Indonesia adalah salah satu negara yang dilalui oleh jalur Cincin Api Pasifik sehingga termasuk paling rawan gempa . Namun, bagaimanakah kesiapan Indonesia dalam penanggulangan bencana inklusif dan penyandang disabilitas?

Kondisi korban gempa dengan disabilitas di Indonesia
Beberapa hari yang lalu, saya mengikuti talkshow yang diselenggarakan oleh KBR dengan tajuk "Penanggulangan Bencana Inklusif Bagi OPYMK dan Penyandang Disabilitas". Talkshow tersebut membahas tuntas tentang bagaimana cara penanggulangan bencana inklusif.
Pembicara yang hadir adalah:
- Drs. Pangarso Suryotomo selaku Direktur Direktorat Kesiapsiagaan BNPB dan
- Bejo Riyanto selaku Ketua Konsorsium Peduli Disabilitas dan Kusta (PELITA), Disabilitas Terdampak Bencana.
Drs. Pangarso Suryotomo menyatakan bahwa Indonesia memiliki sangat banyak titik yang berpotensi gempa. Setidaknya tersebar di 47.000 desa dan jumlah ini belum ditambah daerah dengan gunung merapi.
Setiap bencana dapat menyebabkan disabilitas baru, contohnya 156 orang disabilitas baru di gempa 2016. Tidak hanya itu, disabilitas yang ada dapat berupa double disability dan triple disability, baik penyandang disabilitas baru maupun yang sebelumnya sudah menyandang disabilitas.
Untuk itu, penanganan untuk disabilitas dapat dibagi menjadi dua, yaitu bagaimana penyandang disabilitas menghadapi bencana dan bagaimana penanganan terhadap disabilitas baru.

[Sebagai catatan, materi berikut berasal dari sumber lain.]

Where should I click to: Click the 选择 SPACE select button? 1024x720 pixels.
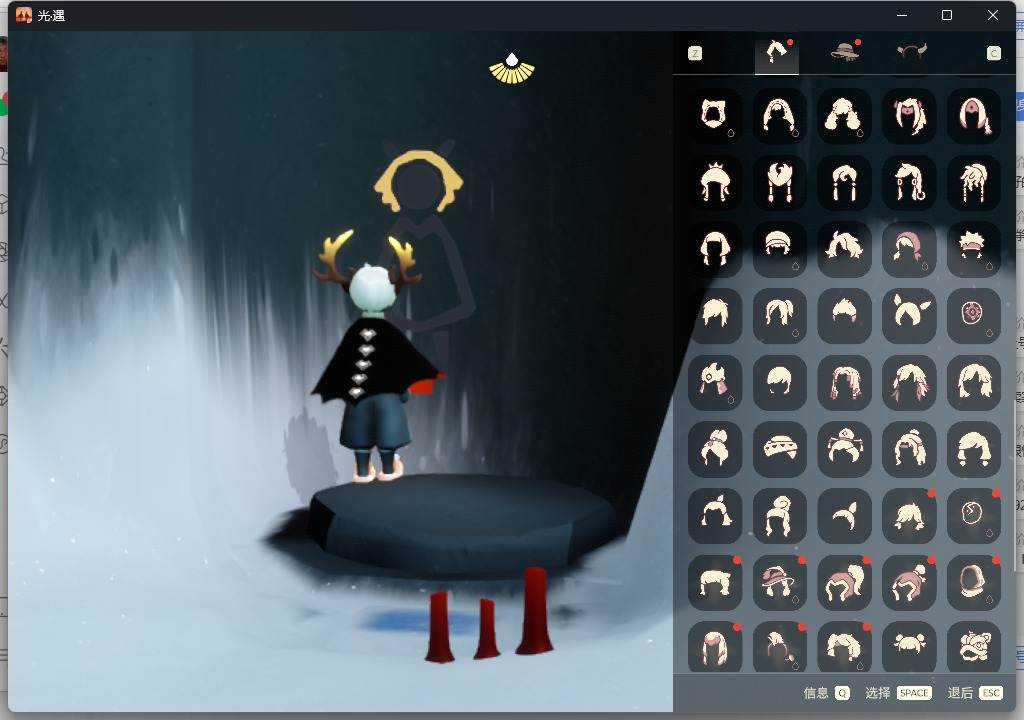(898, 693)
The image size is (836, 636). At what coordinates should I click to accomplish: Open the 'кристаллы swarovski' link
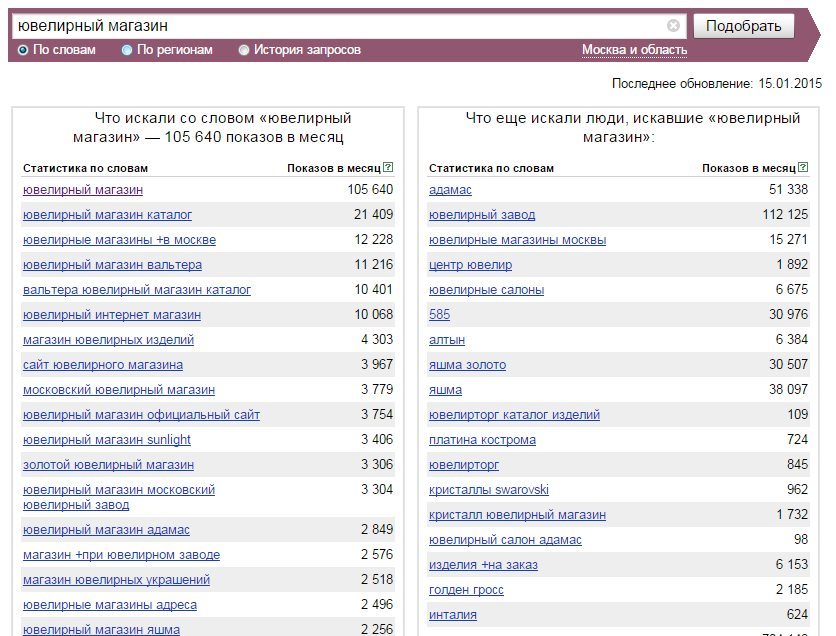[x=488, y=490]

3 hal yang harus terpenuhi ketika ada bencana
Sejak 2014, BNPB sebagai institusi pemerintah yang bergerak di bidang penanggulangan terhadap bencana telah membuat PERKA No.14 tahun 2014 untuk memastikan 3 (hal) yang harus terpenuhi untuk penyandang disabilitas ketika mengalami bencana:
- Pertolongan, diberi prioritas
- Partisipasi, sebagai subyek bukan hanya obyek. Mendekati disabilitas baru.
- Perlindungan
Drs. Pangarso menyatakan bahwa masalah penanganan bencana bagi disabilitas yang paling utama adalah data. Karena kesulitan memperoleh data, Pemerintah tidak memiliki data terkini tentang penyandang disabilitas. Ini menjadi peran penting teman-teman penyandang disabilitas dalam penanganan bencana.
Beberapa organisasi peduli disabilitas yang disebutkan dalam talkshow ini adalah Difabel Siaga Bencana (DIFAGANA) dan Konsorsium Peduli Disabilitas dan Kusta (PELITA).
Bapak Bejo Riyanto sebagai ketua Pelita menambahkan bahwa berbeda dengan penyandang disabilitas, khusus untuk OPYMK (orang yang pernah mengalami kusta), masyarakat setempat kurang dapat menerima dengan baik, sehingga butuh sosialisasi yang lebih lagi.
Mitigasi bencana
Cara-cara mitigasi bencana untuk disabilitas disampaikan dari pemerintah melalui organisasi-organisasi peduli disabilitas dan melalui para relawan.
Pemerintah juga mengamanatkan setiap daerah untuk membuat wadah untuk penyandung disabilitas. Contohnya adalah LIDI di jawa tengah
Organisasi tersebut memiliki mentor dan fasilitator yang akan mempermudah komunikasi dengan para penyandang disabilitas dan OPYMK.
Pentingnya sosialisasi mitigasi bencana untuk OPYMK dan penyandang disabilitas sangat tinggi karena mereka, keluarga, dan lingkungan terdekat berpengaruh 96% terhadap keselamatan ketika terjadi bencana. Peran petugas hanya 4%.
Selain itu, Desa Tanggap Bencana yang dibentuk BNPB, pemerintah, relawan, lembaga usaha, maupun perorangan juga semakin diperluas dan ditingkatkan kompetensinya.
Sebagai penutup, pembicara menekankan kepada kita semua untuk selalu waspada. Bencana ini sebetulnya berulang--sudah pernah terjadi sebelumnya, tetapi tidak kita ketahui kapan akan terjadi lagi. Ia datang ketika kita tidak siap.
Seperti kisah bapak Bejo Riyanto yang tidak pernah mengunci pintu rumahnya karena takut terjadi bencana, tapi justru mengunci pintu rumah di hari terjadinya gempa.
Thanks so much for following along! Have a wonderful day!